■ WORK REQUIRED ■
Copy every one of the entries below, word for word and line for line.

(Saved data entries)
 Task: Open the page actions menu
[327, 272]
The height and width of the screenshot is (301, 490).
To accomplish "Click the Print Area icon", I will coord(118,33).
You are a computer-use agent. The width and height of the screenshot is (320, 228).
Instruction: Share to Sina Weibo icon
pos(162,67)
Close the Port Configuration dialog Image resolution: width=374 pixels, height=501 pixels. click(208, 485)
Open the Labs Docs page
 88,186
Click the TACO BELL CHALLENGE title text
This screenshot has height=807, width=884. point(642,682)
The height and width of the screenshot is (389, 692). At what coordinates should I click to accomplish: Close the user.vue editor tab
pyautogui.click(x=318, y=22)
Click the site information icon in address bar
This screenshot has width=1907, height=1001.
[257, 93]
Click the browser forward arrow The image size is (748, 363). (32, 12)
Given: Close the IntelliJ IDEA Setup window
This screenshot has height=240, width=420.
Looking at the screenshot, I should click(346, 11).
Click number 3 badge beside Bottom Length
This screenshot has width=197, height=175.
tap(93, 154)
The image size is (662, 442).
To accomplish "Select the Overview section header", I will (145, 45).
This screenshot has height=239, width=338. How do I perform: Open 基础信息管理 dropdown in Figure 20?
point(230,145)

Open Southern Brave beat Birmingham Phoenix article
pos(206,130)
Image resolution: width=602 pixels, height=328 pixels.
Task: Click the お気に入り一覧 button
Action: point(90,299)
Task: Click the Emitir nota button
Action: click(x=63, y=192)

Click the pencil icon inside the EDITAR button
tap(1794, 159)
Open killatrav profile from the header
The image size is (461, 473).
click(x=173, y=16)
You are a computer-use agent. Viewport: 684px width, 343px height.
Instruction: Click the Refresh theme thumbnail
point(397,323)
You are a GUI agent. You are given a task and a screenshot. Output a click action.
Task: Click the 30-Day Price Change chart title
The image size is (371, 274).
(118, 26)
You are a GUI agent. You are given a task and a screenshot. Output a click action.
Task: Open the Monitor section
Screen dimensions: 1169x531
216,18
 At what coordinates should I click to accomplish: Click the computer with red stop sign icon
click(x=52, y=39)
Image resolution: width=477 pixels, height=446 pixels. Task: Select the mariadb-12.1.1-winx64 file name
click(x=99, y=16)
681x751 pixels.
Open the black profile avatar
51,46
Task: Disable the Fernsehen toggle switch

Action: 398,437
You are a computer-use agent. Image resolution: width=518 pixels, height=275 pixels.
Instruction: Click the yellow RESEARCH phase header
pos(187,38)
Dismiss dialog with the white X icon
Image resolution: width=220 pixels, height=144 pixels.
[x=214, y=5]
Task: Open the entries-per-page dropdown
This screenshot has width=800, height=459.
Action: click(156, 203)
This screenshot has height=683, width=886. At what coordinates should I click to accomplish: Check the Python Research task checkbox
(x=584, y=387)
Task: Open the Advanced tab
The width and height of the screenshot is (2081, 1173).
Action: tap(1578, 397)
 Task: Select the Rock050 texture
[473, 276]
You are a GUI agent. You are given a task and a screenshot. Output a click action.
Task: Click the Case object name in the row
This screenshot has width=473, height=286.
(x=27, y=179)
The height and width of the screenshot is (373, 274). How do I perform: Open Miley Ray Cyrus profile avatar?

■ RESPONSE TO THIS TASK ■
 Task: Open the page actions menu
[327, 272]
The height and width of the screenshot is (301, 490).
To accomplish "Click the Print Area icon", I will coord(118,33).
You are a computer-use agent. The width and height of the screenshot is (320, 228).
Instruction: Share to Sina Weibo icon
pos(162,67)
Close the Port Configuration dialog Image resolution: width=374 pixels, height=501 pixels. click(208, 485)
Open the Labs Docs page
 88,186
Click the TACO BELL CHALLENGE title text
This screenshot has height=807, width=884. point(642,682)
The height and width of the screenshot is (389, 692). At what coordinates should I click to accomplish: Close the user.vue editor tab
pyautogui.click(x=318, y=22)
Click the site information icon in address bar
This screenshot has width=1907, height=1001.
[257, 93]
Click the browser forward arrow The image size is (748, 363). (32, 12)
Given: Close the IntelliJ IDEA Setup window
This screenshot has height=240, width=420.
Looking at the screenshot, I should click(346, 11).
Click number 3 badge beside Bottom Length
This screenshot has width=197, height=175.
tap(93, 154)
The image size is (662, 442).
To accomplish "Select the Overview section header", I will (145, 45).
This screenshot has height=239, width=338. How do I perform: Open 基础信息管理 dropdown in Figure 20?
point(230,145)

Open Southern Brave beat Birmingham Phoenix article
pos(206,130)
Image resolution: width=602 pixels, height=328 pixels.
Task: Click the お気に入り一覧 button
Action: point(90,299)
Task: Click the Emitir nota button
Action: click(x=63, y=192)

Click the pencil icon inside the EDITAR button
tap(1794, 159)
Open killatrav profile from the header
The image size is (461, 473).
click(x=173, y=16)
You are a computer-use agent. Viewport: 684px width, 343px height.
Instruction: Click the Refresh theme thumbnail
point(397,323)
You are a GUI agent. You are given a task and a screenshot. Output a click action.
Task: Click the 30-Day Price Change chart title
The image size is (371, 274).
(118, 26)
You are a GUI agent. You are given a task and a screenshot. Output a click action.
Task: Open the Monitor section
Screen dimensions: 1169x531
216,18
 At what coordinates should I click to accomplish: Click the computer with red stop sign icon
click(x=52, y=39)
Image resolution: width=477 pixels, height=446 pixels. Task: Select the mariadb-12.1.1-winx64 file name
click(x=99, y=16)
681x751 pixels.
Open the black profile avatar
51,46
Task: Disable the Fernsehen toggle switch

Action: 398,437
You are a computer-use agent. Image resolution: width=518 pixels, height=275 pixels.
Instruction: Click the yellow RESEARCH phase header
pos(187,38)
Dismiss dialog with the white X icon
Image resolution: width=220 pixels, height=144 pixels.
[x=214, y=5]
Task: Open the entries-per-page dropdown
This screenshot has width=800, height=459.
Action: click(156, 203)
This screenshot has height=683, width=886. At what coordinates should I click to accomplish: Check the Python Research task checkbox
(x=584, y=387)
Task: Open the Advanced tab
The width and height of the screenshot is (2081, 1173).
Action: tap(1578, 397)
 Task: Select the Rock050 texture
[473, 276]
You are a GUI agent. You are given a task and a screenshot. Output a click action.
Task: Click the Case object name in the row
This screenshot has width=473, height=286.
(x=27, y=179)
The height and width of the screenshot is (373, 274). How do I perform: Open Miley Ray Cyrus profile avatar?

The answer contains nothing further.